Consignes:
[1] Citez sans rien changer le passage de l'extrait sur la gestion des ressources humaines à l'Éducation nationale qui commence par les mots contenant « Nous allons pour » et finit par « mettre en lumière. ».
[2] Prolongez l'extrait sur la gestion des ressources humaines à l'Éducation nationale en reprenant juste après sa dernière phrase.

Concernant la politique de gestion de ressources humaines au sein du Ministère de l’Education Nationale on peut dire qu’elle est, comme toutes les politiques concernant ce ministère depuis plusieurs décennies, constituée de beaucoup de poudre aux yeux. Cette dernière étant indispensable au travestissement d’une réalité faite de dégradation de conditions de travail et d’études, de prolétarisation des personnels qui passe par leur précarisation salariale et statutaire et par une négation de leur expertise professionnelle, le tout constituant une subordination de l’institution elle-même au monde des entreprises privées. Dans le domaine des RH cette poudre aux yeux est souvent constituée d’un méta lexique tant indigeste que creux : la «promotion de la marque employeur » y côtoie la « création de conseillers RH de proximité, ces nouveaux acteurs de terrain au service des personnels qui vont animer des réseaux professionnels dans des bassins d’emplois locaux ». Si vous n’y comprenez rien c’est parce que la plupart du temps il n’y a rien à comprendre ou alors il est dans l’intérêt de l’employeur que vous ne compreniez pas tout ce qui s’y trame. Il est évidemment dans notre intérêt de comprendre avant qu’il ne soit trop tard pour infléchir le cours des choses et c’est pour cela qu’on doit faire passer cette politique de gestion de ressources humaines (GRH) au tamis de nos analyses. En d’autres mots, la confronter au réel.

Nous allons pour cela nous appuyer, entre autres, sur le rapport que la Cour des comptes a publié en octobre dernier et qui s’intitule « La fonction RH au Ministère de l’Education Nationale ». La Cour y recense plusieurs constats de première importance et y fait des recommandations qui vont toujours dans le sens de la politique décrite au tout début de ce texte. C’est ce déphasage entre les problèmes réels constatés et les remédiations envisagées qu’il s’agit de mettre en lumière.

Commençons par définir de quoi il s’agit lorsqu’on évoque les RH. La Cour en donne une définition simple et claire : « La fonction RH consiste à s’assurer qu’une organisation dispose des personnels nécessaires à son fonctionnement, et que les conditions de gestion et de travail de ces personnels leur permettent de contribuer au mieux à sa performance. »

Dans la suite de ce texte nous allons voir comment la Cour des comptes effectue le constat que le ministère ne dispose pas de « personnels nécessaires à son fonctionnement » et que « les conditions de gestion et de travail de ces personnels » sont insatisfaisantes et ne permettent donc pas de « contribuer au mieux à sa performance », mais que les recommandations de la Cour, tout comme les politiques publiques menées depuis de trop nombreuses années, ne vont pas dans le sens d’une amélioration de la situation mais plutôt dans celui de sa dégradation.

Données:
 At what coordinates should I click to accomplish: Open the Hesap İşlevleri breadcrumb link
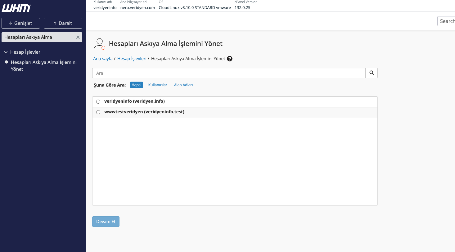(x=132, y=59)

Réponses aux consignes:
[1]
Nous allons pour cela nous appuyer, entre autres, sur le rapport que la Cour des comptes a publié en octobre dernier et qui s’intitule « La fonction RH au Ministère de l’Education Nationale ». La Cour y recense plusieurs constats de première importance et y fait des recommandations qui vont toujours dans le sens de la politique décrite au tout début de ce texte. C’est ce déphasage entre les problèmes réels constatés et les remédiations envisagées qu’il s’agit de mettre en lumière.

[2]
Pour les constats, la Cour s’appuie sur de nombreuses enquêtes menées auprès des personnels (nombreuses enquêtes des services du ministère (l’enquête DITP/CSA pour le compte du MEN, celles de la DEPP, de l’Observatoire RH de la fonction publique…), le baromètre UNSA, les enquêtes de l’OCDE etc.) Ce qui ressort de toutes les enquêtes est un manque de reconnaissance du métier d’enseignant. En plus du problème de la rémunération, qui est le premier critère de ce manque de reconnaissance dans quasiment toutes les enquêtes, ce sont les conditions de travail qui sont pointées du doigt. Puis, les insuffisantes possibilités d’évolution de carrière ainsi que le manque de mobilité géographique ou encore une formation (tant initiale que continue) inadaptée aux besoins. Que font la Cour et les décideurs de ces constats ? Décident-ils d’augmenter les salaires, de rendre les conditions de travail plus supportables, de proposer une formation correspondant aux besoins du terrain ? Malheureusement non.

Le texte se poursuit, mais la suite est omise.